▸ TEXT SEGMENT
* * *

- Church: Roman Catholic
- Diocese: Malindi
- Appointed: 2 June 2000
- In office: 2000-2009
- Successor: Emanuel Barbara

Orders
- Ordination: 18 March 1961
- Consecration: 2 September 2000 by Jozef Tomko
- Rank: Bishop

Personal details
- Born: July 6, 1936 Marsa, Malta
- Died: October 9, 2009 (aged 73) Msida Malta
- Buried: Capuchin Crypt Of Floriana

= Francis Baldacchino =

Francis Baldacchino (June 6, 1937 – October 9, 2009) was a Capuchin and the first Roman Catholic bishop of the Diocese of Malindi, Kenya.

* * *

▸ DATASET EXTRACT
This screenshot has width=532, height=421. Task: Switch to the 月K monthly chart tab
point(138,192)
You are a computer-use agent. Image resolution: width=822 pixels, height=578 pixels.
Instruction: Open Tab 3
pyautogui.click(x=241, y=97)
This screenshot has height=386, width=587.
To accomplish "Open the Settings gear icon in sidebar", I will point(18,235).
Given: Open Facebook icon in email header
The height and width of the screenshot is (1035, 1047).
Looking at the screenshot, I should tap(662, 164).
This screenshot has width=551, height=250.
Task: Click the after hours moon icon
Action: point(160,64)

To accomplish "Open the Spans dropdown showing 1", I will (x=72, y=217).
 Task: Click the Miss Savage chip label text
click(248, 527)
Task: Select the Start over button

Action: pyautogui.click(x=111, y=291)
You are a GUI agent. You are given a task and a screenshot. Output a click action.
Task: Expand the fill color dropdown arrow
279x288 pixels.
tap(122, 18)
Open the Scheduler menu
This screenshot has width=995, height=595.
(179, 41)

* * *

▸ YOUR ASSIGNMENT
Reproduce the passage of the Francis Baldacchino text that begins with the words "Personal details" and ends with "of Malindi, Kenya.", substituting "Biographical details" for "Personal details".

▸ YOUR SOLUTION
Biographical details
- Born: July 6, 1936 Marsa, Malta
- Died: October 9, 2009 (aged 73) Msida Malta
- Buried: Capuchin Crypt Of Floriana

= Francis Baldacchino =

Francis Baldacchino (June 6, 1937 – October 9, 2009) was a Capuchin and the first Roman Catholic bishop of the Diocese of Malindi, Kenya.